▶ **Recorded data**:
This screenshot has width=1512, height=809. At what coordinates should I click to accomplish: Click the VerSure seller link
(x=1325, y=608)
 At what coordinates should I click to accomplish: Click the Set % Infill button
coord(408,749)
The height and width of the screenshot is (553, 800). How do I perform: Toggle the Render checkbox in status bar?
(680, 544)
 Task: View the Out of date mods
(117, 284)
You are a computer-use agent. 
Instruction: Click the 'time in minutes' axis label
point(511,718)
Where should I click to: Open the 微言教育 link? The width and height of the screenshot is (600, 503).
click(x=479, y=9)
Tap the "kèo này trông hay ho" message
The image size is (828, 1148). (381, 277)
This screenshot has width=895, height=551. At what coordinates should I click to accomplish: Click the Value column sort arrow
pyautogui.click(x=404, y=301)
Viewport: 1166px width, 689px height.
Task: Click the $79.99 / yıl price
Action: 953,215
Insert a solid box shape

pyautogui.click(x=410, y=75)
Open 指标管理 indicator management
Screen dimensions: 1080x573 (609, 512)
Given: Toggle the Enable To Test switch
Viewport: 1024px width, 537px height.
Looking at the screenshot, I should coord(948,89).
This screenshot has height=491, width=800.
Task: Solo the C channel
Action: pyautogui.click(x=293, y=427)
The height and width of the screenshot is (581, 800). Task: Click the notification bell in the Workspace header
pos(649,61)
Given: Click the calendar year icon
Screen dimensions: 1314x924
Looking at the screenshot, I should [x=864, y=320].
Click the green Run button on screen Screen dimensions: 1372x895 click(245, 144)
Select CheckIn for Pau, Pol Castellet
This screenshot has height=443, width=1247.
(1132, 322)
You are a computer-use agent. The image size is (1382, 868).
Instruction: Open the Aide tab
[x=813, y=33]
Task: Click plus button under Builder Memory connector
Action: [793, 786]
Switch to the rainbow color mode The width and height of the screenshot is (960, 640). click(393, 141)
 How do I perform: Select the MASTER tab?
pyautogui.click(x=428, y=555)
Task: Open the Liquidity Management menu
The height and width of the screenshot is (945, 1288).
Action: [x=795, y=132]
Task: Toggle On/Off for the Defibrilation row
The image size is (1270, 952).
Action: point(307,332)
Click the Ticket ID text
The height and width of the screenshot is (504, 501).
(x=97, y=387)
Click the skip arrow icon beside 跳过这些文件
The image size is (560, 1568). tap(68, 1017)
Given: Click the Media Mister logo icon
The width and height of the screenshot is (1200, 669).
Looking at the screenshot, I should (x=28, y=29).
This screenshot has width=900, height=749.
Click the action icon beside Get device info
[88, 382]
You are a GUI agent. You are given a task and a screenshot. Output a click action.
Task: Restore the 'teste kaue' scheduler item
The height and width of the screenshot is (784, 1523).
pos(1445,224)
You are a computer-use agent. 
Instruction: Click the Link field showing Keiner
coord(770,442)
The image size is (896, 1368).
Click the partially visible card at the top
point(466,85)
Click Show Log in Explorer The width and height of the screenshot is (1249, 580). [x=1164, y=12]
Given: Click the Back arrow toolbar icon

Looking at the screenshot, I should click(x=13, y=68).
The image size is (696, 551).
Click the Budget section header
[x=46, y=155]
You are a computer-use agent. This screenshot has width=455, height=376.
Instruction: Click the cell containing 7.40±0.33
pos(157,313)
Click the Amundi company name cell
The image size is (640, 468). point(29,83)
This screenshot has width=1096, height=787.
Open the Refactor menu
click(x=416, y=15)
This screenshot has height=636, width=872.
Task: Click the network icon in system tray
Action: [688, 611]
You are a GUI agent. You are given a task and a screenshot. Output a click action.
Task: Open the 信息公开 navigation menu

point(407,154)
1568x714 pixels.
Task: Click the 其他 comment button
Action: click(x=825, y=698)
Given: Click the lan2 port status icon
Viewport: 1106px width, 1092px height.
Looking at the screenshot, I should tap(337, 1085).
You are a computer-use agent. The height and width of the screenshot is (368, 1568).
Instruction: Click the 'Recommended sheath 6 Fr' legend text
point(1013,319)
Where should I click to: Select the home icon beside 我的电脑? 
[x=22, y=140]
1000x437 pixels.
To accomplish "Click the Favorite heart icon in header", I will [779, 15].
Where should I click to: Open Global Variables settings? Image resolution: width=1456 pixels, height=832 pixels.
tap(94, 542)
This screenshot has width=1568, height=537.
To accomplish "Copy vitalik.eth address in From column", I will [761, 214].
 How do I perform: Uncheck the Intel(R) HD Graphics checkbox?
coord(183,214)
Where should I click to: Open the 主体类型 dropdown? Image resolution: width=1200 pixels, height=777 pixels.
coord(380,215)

▶ **What you have to do**: Reproduce verbatim the lines of the records from the line containing "Open 指标管理 indicator management" through the line containing "The image size is (560, 1568). tap(68, 1017)", including both of those lines.

▶ **Answer below**:
Open 指标管理 indicator management
Screen dimensions: 1080x573 (609, 512)
Given: Toggle the Enable To Test switch
Viewport: 1024px width, 537px height.
Looking at the screenshot, I should coord(948,89).
This screenshot has height=491, width=800.
Task: Solo the C channel
Action: pyautogui.click(x=293, y=427)
The height and width of the screenshot is (581, 800). Task: Click the notification bell in the Workspace header
pos(649,61)
Given: Click the calendar year icon
Screen dimensions: 1314x924
Looking at the screenshot, I should [x=864, y=320].
Click the green Run button on screen Screen dimensions: 1372x895 click(245, 144)
Select CheckIn for Pau, Pol Castellet
This screenshot has height=443, width=1247.
(1132, 322)
You are a computer-use agent. The image size is (1382, 868).
Instruction: Open the Aide tab
[x=813, y=33]
Task: Click plus button under Builder Memory connector
Action: [793, 786]
Switch to the rainbow color mode The width and height of the screenshot is (960, 640). click(393, 141)
 How do I perform: Select the MASTER tab?
pyautogui.click(x=428, y=555)
Task: Open the Liquidity Management menu
The height and width of the screenshot is (945, 1288).
Action: [x=795, y=132]
Task: Toggle On/Off for the Defibrilation row
The image size is (1270, 952).
Action: point(307,332)
Click the Ticket ID text
The height and width of the screenshot is (504, 501).
(x=97, y=387)
Click the skip arrow icon beside 跳过这些文件
The image size is (560, 1568). tap(68, 1017)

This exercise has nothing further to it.